The loop is the following:

while((MCF_USB_INT_STAT & (MCF_USB_INT_STAT_TOK_DNE | MCF_USB_INT_STAT_STALL | MCF_USB_INT_STAT_ERROR)) ==0)
{
      if (MCF_USB_INT_STAT & MCF_USB_INT_STAT_USB_RST)
      {
        evt_disconnect();
        tr_error=tre_disconnected;
        return((hcc_u16)-1u);
      }
}

Note that it doesn't go into the inner loop, which is OK.

Like I said, these keys are working quickly on Windows and they are USB 2.0 (Full speed) like the other ones that work well. Note that it doesn't seem to relate to a USB key manufacturer.

Maybe I can exit the loop if it's too long to go out of it, but I think that if the token is not in its done state, it can be a risk to exit and send new commands before it's ready.

How can I solve this? Thanks.

RichTestardi · ‎08-22-2008

One more thought back to the original post, something you might try is setting MCF_USB_OTG_ENDPT_RETRY_DIS and seeing (now in software, rather than in hardware) if retries are occurring... You'll now get back NAK tokens explicitly (rather than having hardware do a silent retry). Obviously, you want to also notice if you're getting back token statuses of 0 (bus timeout) of 15 (data error) in usb_host_start_transaction(), as well.

Frelon · ‎08-22-2008

Hello Rich,

Thanks for your replies, I tried the 3 solution you told me:

1- BDT_CTL_DATA

2- Fferraro's thread

3- ENDPT0_RETRY_DIS

Unfortunately, it didn't correct the situation.

Note that ENDPT0_RETRY_DIS was already set. I also disabled it, but it wasn't better.

For the software retry, there is no software retry that occurs because it is outside the problematic loop.

If you take a look at the code of my first post, it loops until MCF_USB_INT_STAT_TOK_DNE equals 1 (or 8 to be exact). Other token remains at 0 and it's OK for them.

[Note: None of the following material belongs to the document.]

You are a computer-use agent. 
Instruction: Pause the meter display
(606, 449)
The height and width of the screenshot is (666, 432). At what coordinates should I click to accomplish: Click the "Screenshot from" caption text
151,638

The result is that there is no error, but it takes a long time to MCF_USB_INT_STAT_TOK_DNE to change its state from 0 to 8, so delays are very long.

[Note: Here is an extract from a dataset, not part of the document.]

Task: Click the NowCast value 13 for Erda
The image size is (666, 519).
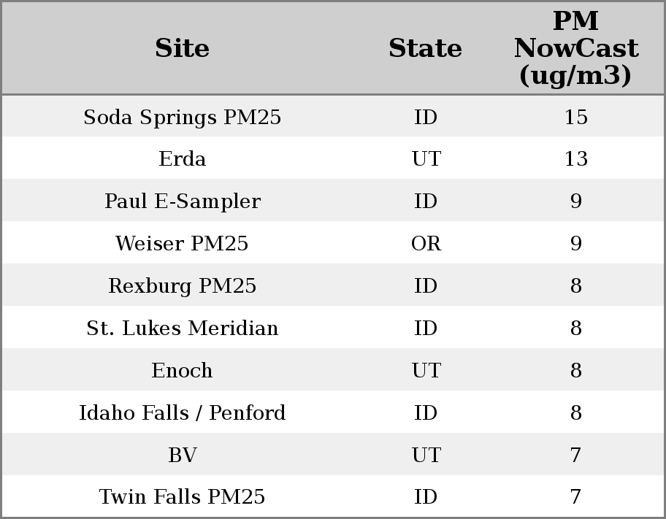Action: (575, 159)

I will now try to change registry settings that may have an impact on MCF_USB_INT_STAT_TOK_DNE.

If you have another ideas, they are welcome,

Thanks,

Frelon

RichTestardi · ‎08-22-2008

Hi,

> Note that ENDPT0_RETRY_DIS was already set. I also disabled it, but it wasn't better.

> For the software retry, there is no software retry that occurs because it is outside the problematic loop.

So you are saying you tried with RETRY_DIS both set and clear?

The retry actually exactly affects the TOK_DNE loop, since if the target NAK's and hardware retries are enabled (i.e., the bit is clear), then the loop won't complete until the ACK -- the hardware retries automatically as many times as needed.

However, if hardware retries are not enabled (i.e., the bit is set), then the loop will complete on the first NAK -- long before the eventual ACK -- and then software is responsible for initiating as many retries as are needed.

So in the case of a device that was legitimately taking 10ms to do the ACK, if the first NAK came after 1ms, then with the bit set, your loop would complete in 10ms, and with the bit clear, it would complete (for the first time) in 1ms.

Does that make sense?

Hardware retries are really nice (except for interrupt endpoints, obviously, since NAK does not mean you want a retry!), but they can hide long strings of NAKs (or worse yet, infinite strings of NAKs!) from the software, making you wonder what is actually going on.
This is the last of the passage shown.